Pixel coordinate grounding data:
————————

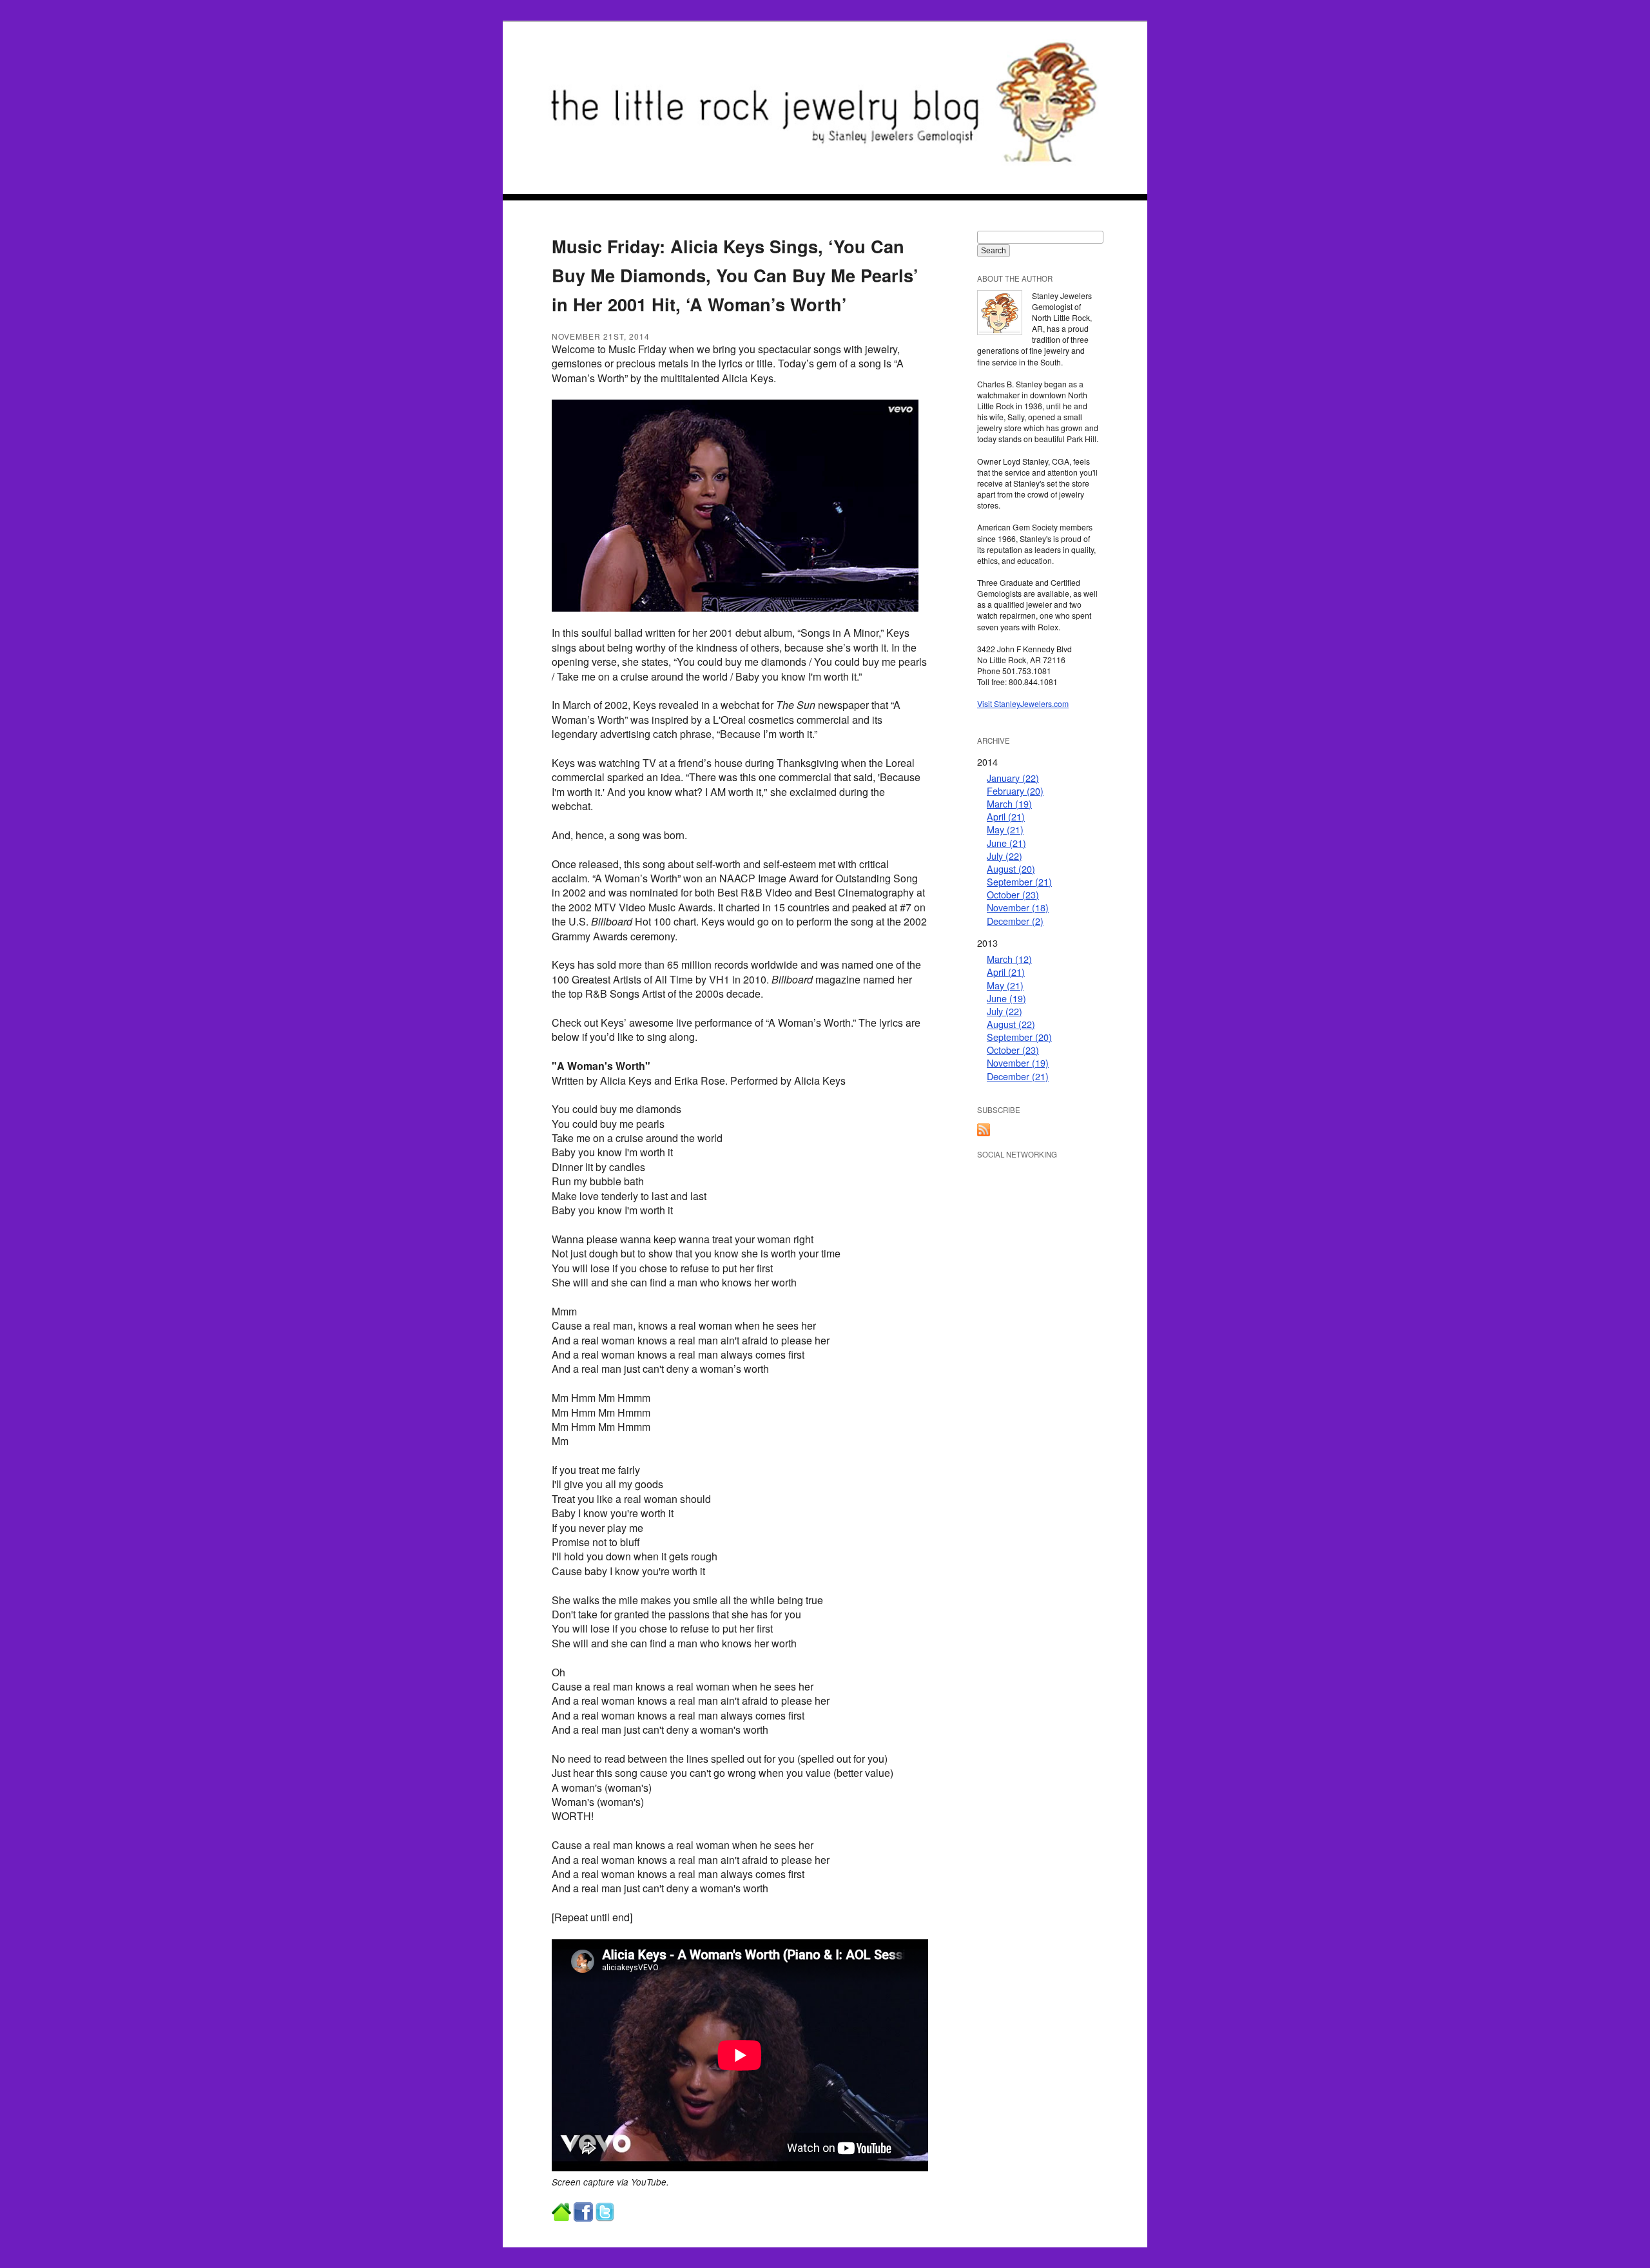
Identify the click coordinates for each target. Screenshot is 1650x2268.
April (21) (1006, 816)
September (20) (1019, 1036)
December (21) (1018, 1076)
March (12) (1009, 958)
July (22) (1004, 855)
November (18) (1018, 907)
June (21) (1006, 842)
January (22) (1013, 777)
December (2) (1015, 920)
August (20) (1011, 868)
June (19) (1006, 998)
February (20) (1015, 790)
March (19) (1009, 803)
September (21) (1019, 881)
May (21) (1005, 829)
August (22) (1011, 1024)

————————

**WHAT YOU SHOULD DO:**
Wherever a picture appears, omit it; copy the rest of the data exactly.

**SOLVED EXERCISE:**
Identify the click coordinates for each target. Screenshot is 1650x2268.
April (21) (1006, 816)
September (20) (1019, 1036)
December (21) (1018, 1076)
March (12) (1009, 958)
July (22) (1004, 855)
November (18) (1018, 907)
June (21) (1006, 842)
January (22) (1013, 777)
December (2) (1015, 920)
August (20) (1011, 868)
June (19) (1006, 998)
February (20) (1015, 790)
March (19) (1009, 803)
September (21) (1019, 881)
May (21) (1005, 829)
August (22) (1011, 1024)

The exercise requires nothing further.